Her panting ceased for a few seconds. She realized she’d been afraid to breathe deeply, guarding instinctively against the possibility of broken ribs. She followed his instructions hesitantly. It hurt, but there was no unduly sharp pain. Her lungs seemed to be fully regaining function after the shock of her jarring fall. She heard him make a satisfied sound, and he moved his hands yet again.
He palmed both of her hips and lifted her an inch off the ground. He gave her a tiny twist, shifting her lower body ever so slightly. “Does this hurt?”
“Everything hurts, to be honest.”
“You’re not screaming bloody murder, so that’s something.” He palmed the back of each of her thighs and gently bent her legs in succession, moving each knee toward her chest. She hardly reacted when he bent her left leg, but groaned in discomfort when he did the same to the other.
He straightened her leg and continued his examination—for it struck Jennifer suddenly that was precisely what he was doing.
“Are you a—” She paused to cough some dust and soil out of her lungs. “Doctor?”
“Chiropractor,” she heard him say through the darkness as he unlaced her hiking boots with rapid precision.
“The ground just gave way under me,” she said more to herself than to him.

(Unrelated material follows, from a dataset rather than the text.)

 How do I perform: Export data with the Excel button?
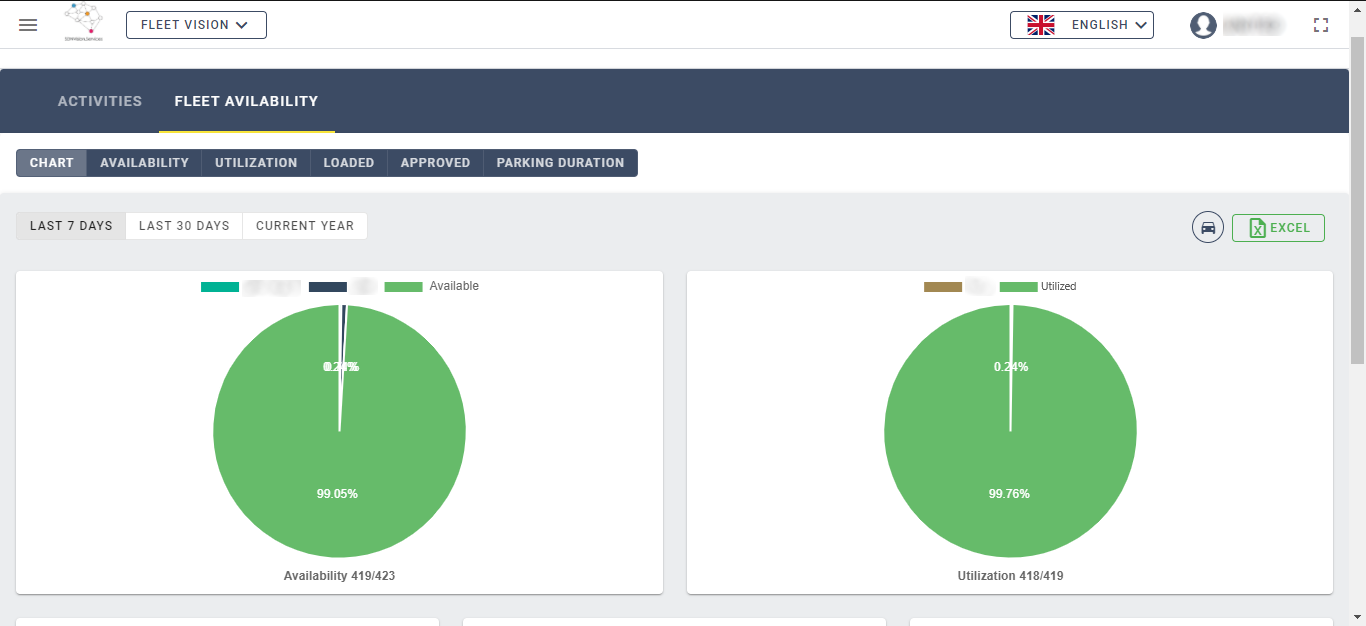click(x=1278, y=228)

She gritted her teeth when he used both of his hands to slowly circle one of her feet, testing her ankle. It hurt, but not in the shooting-pain, broken-bone manner—more like in the she-was-going-to-be-sore-and-bruised-for-weeks variety.

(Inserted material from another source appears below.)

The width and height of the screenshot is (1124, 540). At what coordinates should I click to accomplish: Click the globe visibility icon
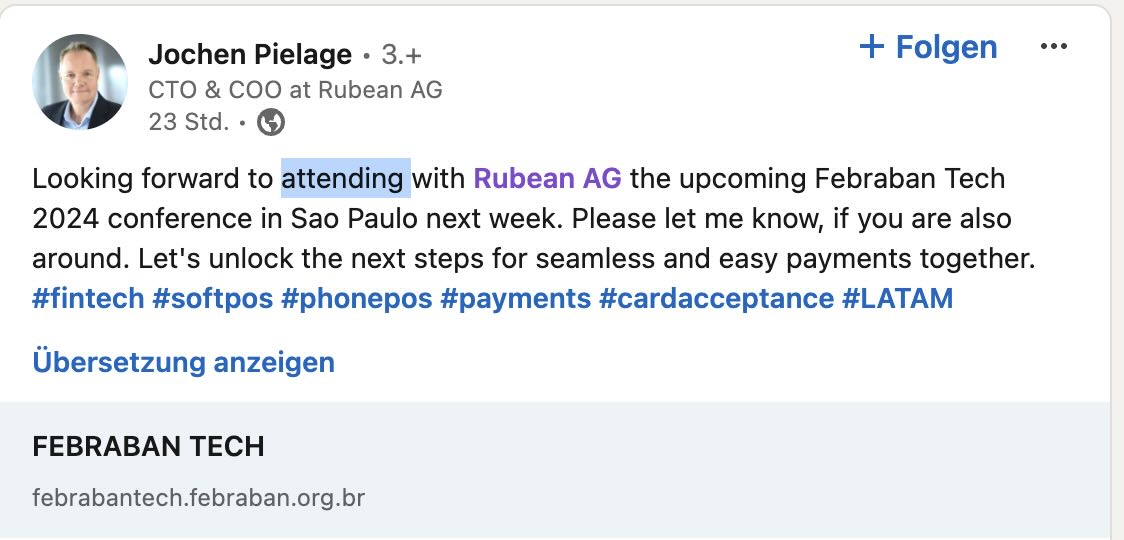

“You shouldn’t have entered this part of the forest. This area used to be owned by the Black Velvet Mines. The original miners didn’t realize how porous the top layer of limestone is for about a three-mile radius. They eventually pulled out of this area and focused down south, but all the tunnels and caverns remain while the ground above them is eroding every year. Every schoolkid in a ten-mile radius of Vulture’s Canyon knows to stay away from here. A school bus could be eaten up by some of the shake holes in this canyon.”
“I’m not from around here. How was I supposed to know? There weren’t any signs.”
“There are signs. And blockades. You’d have seen them if you stayed on the forest preserve path. You decided to leave it though, didn’t you? You wandered onto my property.” He matter-of-factly stuck her feet back into her hiking boots. Jennifer cautiously sat up, this time successfully, and gently batted his hand away from a boot.
 
; “I didn’t plan on us falling into a big black hole,” she said half annoyed, half overwhelmed. “Trust me. This is the last place I’d choose to be.”
She began to retie her boot, pausing when she heard a dog bark from above.
“Get back, Enzo!” the man shouted so sharply she jumped. “Go get help.” She heard the animal’s whine. He cursed again.
“What’s wrong?” Jennifer asked.
“He won’t leave me,” he said morosely. “Enzo won’t go get help. I should have invested in a trained dog.”
“Your dog doesn’t have to go on a rescue mission. I have a cell phone right here in my pocket,” Jennifer said, the realization hitting her with a wave of relief.
He grunted. “Good luck with it. The service in these hills sucks. Add to that, we’re about twenty feet underground.”
Jennifer hit a button on her phone. The light from the panel immediately came on, illuminating the space to a surprising degree. She stared around, trying to make out the parameters of their trap. They were in a chamber shaped like a square with the corners rounded off, approximately twenty by twenty feet wide. In one stretch of the cavern, water flowed down a stone wall into a ground-level pool. The other two walls of the chamber were naked limestone, but at the fourth there was a large pile of debris, soil and splintered wooden planking.
“It looks more like a cave than a mine,” she mumbled. “Except for the wooden beams over there. That looks like a collapsed mine tunnel, all right.”